Очевидно, что и признание оказывается чем-то из ряда вон выходящем, на фоне которого даже религиозная исповедь как одна из форм признания кажется чем-то обыденным. Любовь оказывает признанием другого в качестве уникальной личности, отсылающим его к особому статусу среди всех и всего прочего, и признание здесь может принимать различные формы, однако ближайшей формой оказывается одна из форм речевого действия. Оно так же подчиняется особому пространству признания, именно поэтому оказывается нарушением то, если оно оказывается несвоевременным, расплата за подобную ошибку может оказаться роковой. Акт признания перед лицом возлюбленного человека хранит своим предметом собственно любовь, в ее крайне индивидуальном воплощении. Именно поэтому здесь есть большая опасность либо все опошлить, и тогда останется лишь не ясным вопрос – при чем здесь любовь, либо и вовсе представить все в пестрых красках слащавого романтизма, но и здесь же вопрос о любви останется. Только для самого влюбленного он будет в недоступности, поскольку, найдя в себе смелости и трусости (!) такой вопрос перед собой поставить, чудо любви моментально исчезает.

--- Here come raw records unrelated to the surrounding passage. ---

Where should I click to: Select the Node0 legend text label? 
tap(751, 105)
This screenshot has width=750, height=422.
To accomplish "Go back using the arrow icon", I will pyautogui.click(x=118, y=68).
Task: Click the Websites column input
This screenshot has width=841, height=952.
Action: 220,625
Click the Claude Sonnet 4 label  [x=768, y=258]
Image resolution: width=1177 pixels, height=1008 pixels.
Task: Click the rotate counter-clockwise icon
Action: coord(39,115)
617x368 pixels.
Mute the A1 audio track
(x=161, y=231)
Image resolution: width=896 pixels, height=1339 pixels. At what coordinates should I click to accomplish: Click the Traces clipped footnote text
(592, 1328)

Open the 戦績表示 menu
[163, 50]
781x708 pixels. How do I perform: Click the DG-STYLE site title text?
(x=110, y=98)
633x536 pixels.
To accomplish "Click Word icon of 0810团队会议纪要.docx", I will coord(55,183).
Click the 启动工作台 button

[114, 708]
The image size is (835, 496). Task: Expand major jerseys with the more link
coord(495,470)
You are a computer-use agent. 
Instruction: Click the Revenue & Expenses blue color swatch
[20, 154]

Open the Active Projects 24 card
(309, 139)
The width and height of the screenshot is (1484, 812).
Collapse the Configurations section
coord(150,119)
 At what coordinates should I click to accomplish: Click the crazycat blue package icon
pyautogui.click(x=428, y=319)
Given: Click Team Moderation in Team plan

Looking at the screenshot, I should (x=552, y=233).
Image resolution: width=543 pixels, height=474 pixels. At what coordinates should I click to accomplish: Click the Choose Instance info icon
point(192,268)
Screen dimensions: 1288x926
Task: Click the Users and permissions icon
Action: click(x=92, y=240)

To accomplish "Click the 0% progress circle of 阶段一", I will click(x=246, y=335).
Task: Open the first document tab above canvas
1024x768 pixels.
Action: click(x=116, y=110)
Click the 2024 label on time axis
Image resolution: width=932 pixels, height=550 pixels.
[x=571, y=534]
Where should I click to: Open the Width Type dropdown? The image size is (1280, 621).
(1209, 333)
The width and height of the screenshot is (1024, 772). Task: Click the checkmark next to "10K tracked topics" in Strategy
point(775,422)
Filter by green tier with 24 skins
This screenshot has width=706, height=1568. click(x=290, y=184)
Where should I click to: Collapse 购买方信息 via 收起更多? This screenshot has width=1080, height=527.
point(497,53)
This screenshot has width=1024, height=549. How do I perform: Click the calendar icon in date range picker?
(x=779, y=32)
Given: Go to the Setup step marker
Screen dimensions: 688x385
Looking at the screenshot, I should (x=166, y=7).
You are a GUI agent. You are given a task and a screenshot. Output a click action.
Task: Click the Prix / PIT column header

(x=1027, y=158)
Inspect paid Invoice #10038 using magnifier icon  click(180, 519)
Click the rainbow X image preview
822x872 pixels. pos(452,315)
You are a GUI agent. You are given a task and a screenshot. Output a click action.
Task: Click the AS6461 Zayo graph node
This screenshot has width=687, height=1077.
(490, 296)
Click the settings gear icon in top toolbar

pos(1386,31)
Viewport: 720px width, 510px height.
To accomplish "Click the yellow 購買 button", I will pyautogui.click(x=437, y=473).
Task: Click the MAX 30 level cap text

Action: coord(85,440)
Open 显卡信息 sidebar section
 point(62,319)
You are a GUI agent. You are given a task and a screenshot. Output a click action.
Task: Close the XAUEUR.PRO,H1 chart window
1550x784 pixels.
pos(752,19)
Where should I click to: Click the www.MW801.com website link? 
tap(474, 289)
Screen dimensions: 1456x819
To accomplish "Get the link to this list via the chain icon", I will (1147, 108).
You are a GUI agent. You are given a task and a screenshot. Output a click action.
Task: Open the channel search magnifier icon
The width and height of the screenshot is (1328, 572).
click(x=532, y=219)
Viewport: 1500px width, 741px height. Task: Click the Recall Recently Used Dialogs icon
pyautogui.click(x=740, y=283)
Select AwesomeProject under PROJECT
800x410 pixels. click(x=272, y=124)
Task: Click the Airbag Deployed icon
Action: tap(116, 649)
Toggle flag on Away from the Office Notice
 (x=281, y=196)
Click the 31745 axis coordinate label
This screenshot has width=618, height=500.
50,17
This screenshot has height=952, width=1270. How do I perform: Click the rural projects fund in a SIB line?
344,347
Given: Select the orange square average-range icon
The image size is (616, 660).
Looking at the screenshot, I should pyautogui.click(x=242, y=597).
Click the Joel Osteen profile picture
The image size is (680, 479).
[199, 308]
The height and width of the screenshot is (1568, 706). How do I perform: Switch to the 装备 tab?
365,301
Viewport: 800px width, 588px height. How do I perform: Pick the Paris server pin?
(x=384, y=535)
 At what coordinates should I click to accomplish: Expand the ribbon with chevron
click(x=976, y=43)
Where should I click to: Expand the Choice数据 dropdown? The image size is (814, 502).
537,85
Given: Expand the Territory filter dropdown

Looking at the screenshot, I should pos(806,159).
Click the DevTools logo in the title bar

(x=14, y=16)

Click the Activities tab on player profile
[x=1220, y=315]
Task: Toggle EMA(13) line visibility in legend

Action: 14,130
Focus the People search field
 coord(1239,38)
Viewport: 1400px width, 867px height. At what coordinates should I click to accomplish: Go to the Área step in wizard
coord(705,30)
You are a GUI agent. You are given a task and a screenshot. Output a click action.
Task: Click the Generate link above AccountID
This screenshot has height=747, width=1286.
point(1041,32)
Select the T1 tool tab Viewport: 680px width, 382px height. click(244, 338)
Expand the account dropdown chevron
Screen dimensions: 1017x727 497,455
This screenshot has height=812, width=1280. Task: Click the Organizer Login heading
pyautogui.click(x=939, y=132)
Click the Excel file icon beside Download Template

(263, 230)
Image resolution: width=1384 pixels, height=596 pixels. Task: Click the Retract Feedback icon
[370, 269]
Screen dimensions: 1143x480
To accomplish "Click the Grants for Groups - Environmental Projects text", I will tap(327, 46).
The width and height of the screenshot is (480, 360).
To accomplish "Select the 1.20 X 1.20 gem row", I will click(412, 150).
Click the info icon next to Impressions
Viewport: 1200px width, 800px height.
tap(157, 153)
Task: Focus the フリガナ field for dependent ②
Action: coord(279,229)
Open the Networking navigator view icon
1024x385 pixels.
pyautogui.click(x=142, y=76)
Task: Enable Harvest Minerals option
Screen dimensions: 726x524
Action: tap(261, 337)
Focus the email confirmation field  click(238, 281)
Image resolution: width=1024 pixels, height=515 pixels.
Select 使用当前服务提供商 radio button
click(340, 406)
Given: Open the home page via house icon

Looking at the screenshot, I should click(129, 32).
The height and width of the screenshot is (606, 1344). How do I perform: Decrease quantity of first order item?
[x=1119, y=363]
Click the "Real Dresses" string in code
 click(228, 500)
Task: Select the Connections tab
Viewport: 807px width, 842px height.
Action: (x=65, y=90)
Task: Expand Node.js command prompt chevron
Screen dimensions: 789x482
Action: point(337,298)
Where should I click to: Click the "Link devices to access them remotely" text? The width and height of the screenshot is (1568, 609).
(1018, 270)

Структура признания окажется несостоятельной без своего предмета, им и задается настроение подобного признания, его сила и мощь, − от человека здесь может оказаться и так, что ничего уже зависеть не будет: подчиненный порыву страсти или нежному томлению, ему приходится только смириться, сделав все возможное, что от него могло зависеть – шаг признания. Признания добиваются и требуют, о нем молчат даже тогда, когда все уже было сказано без лишних слов, признание в любви ввергает во власть возлюбленного, не понимая законов, движимых нами, и уже после, говоря словами Делеза, мы обучаемся субъективности в любви, например, необходимости воздерживаться от признания для того, чтобы таким образом сохранить наши последующий влюбленности» 1. Речь влюбленного переполнена смыслами, которые он считывает с возлюбленного, этими знаками формируется особое пространство, понятное только им, и которое с полным правом можно обозначить пространством любви, при том, что эта речь оказывается по словам Р. Барта «в предельном одиночестве» 2, и что как не отчаянье признания влюбленного оказывается еще одной попыткой преодолеть это одиночество? Где здесь оказывается место признанию и что оно здесь как не в конечном счете попытка обналичить эти знаки, дать им внятный голос, вместо смутного намека, наполненных в не меньшей степени так же сомнениями и страхами. Признание оказывается разрушительным актом любовной игры, но в то же время необходимым ее элементом когда мы говорим о неявном признании, как основании пространства любви, намеком и тенью пронизывающем собой каждый его знак, внятный с полным правом только самим влюбленным. Оно не гарантирует взаимности и поэтому является собой так же признанием за возлюбленным его свободы даже в тех случаях, когда это признание оказывается признанием в нелюбви, когда, казалось бы, все знаки на это указывают, - признание оказывается так же последней надеждой влюбленного.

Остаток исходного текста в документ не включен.